--- START Data extract ---

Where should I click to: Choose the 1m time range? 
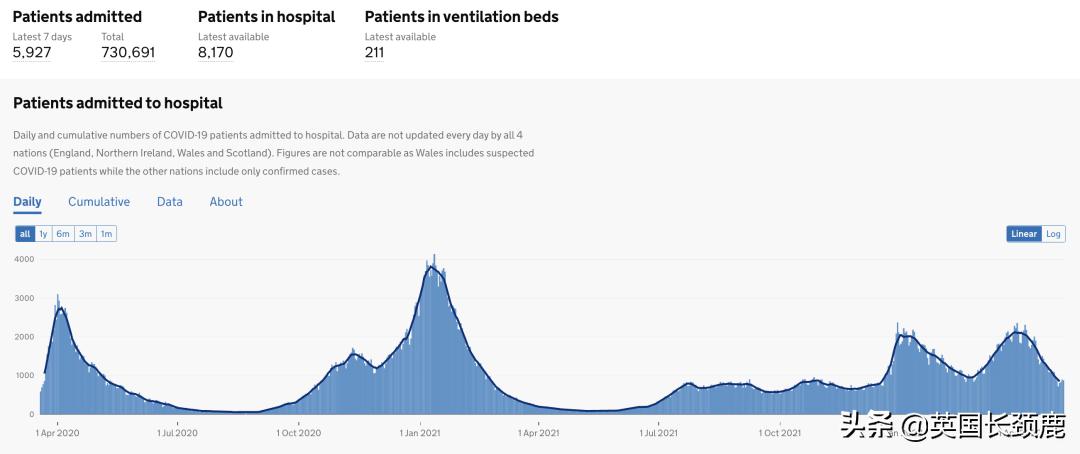106,234
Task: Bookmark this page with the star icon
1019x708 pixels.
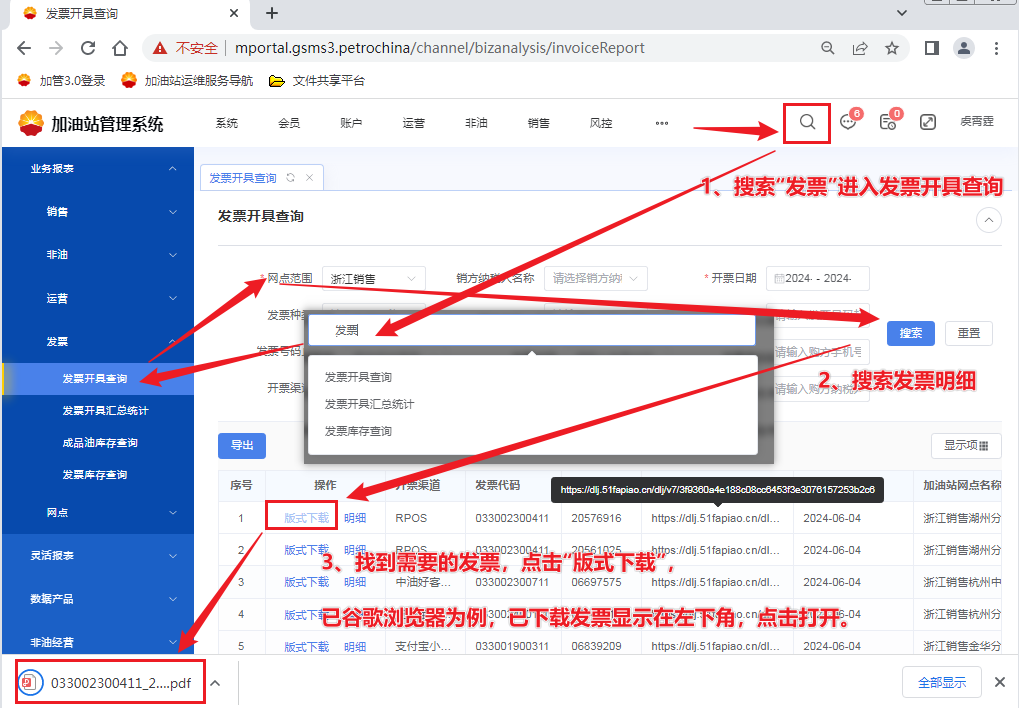Action: pos(892,48)
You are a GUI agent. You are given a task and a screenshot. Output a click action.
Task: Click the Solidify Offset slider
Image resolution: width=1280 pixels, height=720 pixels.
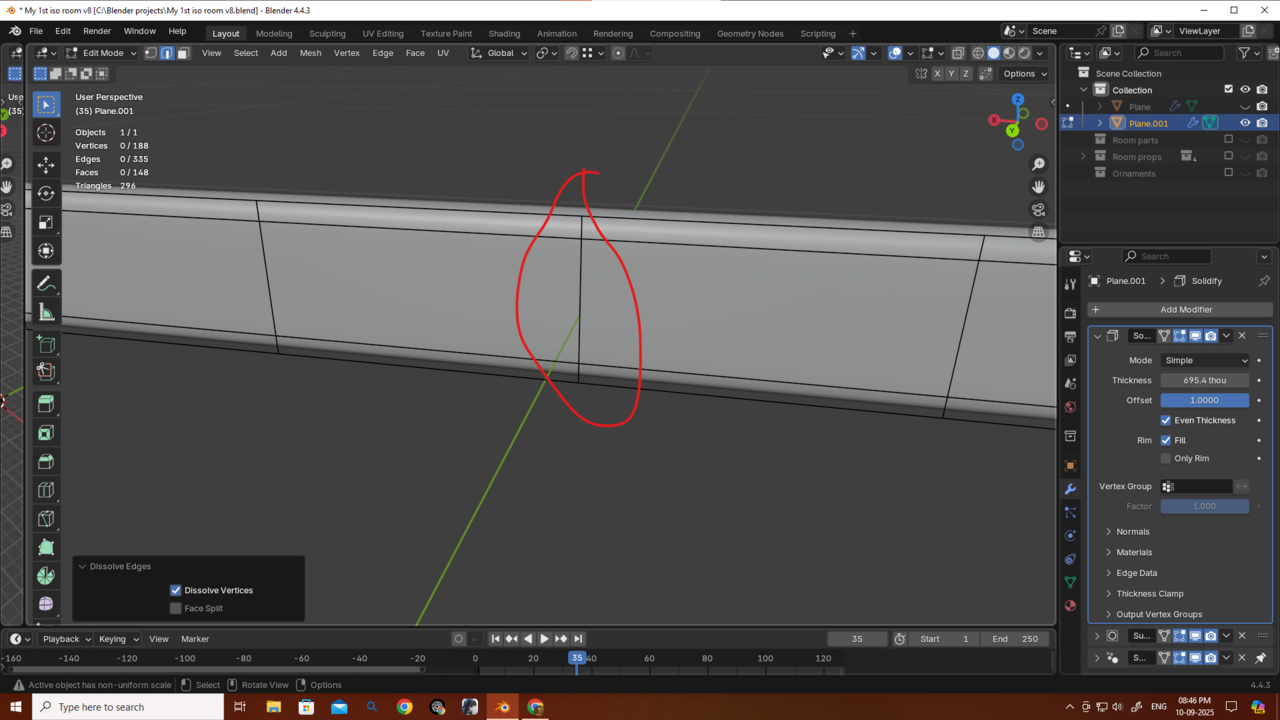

--- END Data extract ---

**The task:** Repeat the stretch of items from the line that contains "Task: Bookmark this page with the star icon" through the end of the items, word for word, with the pictures left out.

**Finished answer:**
Task: Bookmark this page with the star icon
1019x708 pixels.
Action: pos(892,48)
You are a GUI agent. You are given a task and a screenshot. Output a click action.
Task: Click the Solidify Offset slider
Image resolution: width=1280 pixels, height=720 pixels.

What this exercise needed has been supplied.